Not only would this viewpoint be out of step with the SEC (we’re anticipating as they come out with their new cybersecurity rule in the near future), but embedded in that answer are really two red flags. Firstly, if someone isn’t worried about needing to quickly rebuild their models, the models are probably not very complex/worth investing in in the first place. Our company tends to seek out “difficult to compute” input variables and fitness functions as we see this as a moat around our alpha. If it’s hard for us to compute, it should be even harder for someone else. Secondly, someone providing that answer likely does not have a proper fear of the current cybersecurity environment.
Why We Care
I could share even more due diligence questions for interviewing AI-based managers, but these seven are a good start and should filter out a lot of the fluff and noise.

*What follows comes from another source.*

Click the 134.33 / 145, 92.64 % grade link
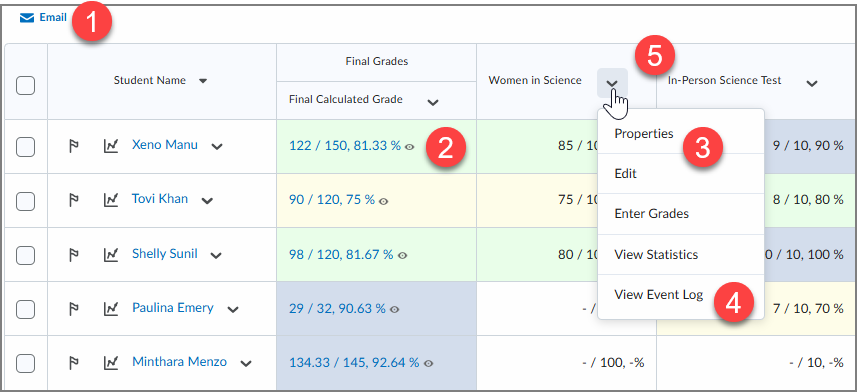Screen dimensions: 857x392 pos(354,362)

Artificial intelligence and machine learning are incredibly powerful quantitative tools for investing and solving other difficult problems. We believe more and more asset managers will begin incorporating these tools into their investment process in some fashion, and so we believe it is a good time to begin to understand these methods and tools so you can properly vet managers’ use of them.
While we at BCM would love to be your preferred and/or only AI-based investment solution, we want even more to help ensure that if you do invest with another AI-based manager that it is a good experience and meets your expectations as an investment professional. We have a deep interest in the technology and are committed to ensuring, as managers, that we are applying it to investment decision-making appropriately and responsibly and encourage you to demand that same commitment from any AI or machine learning-oriented asset managers you use.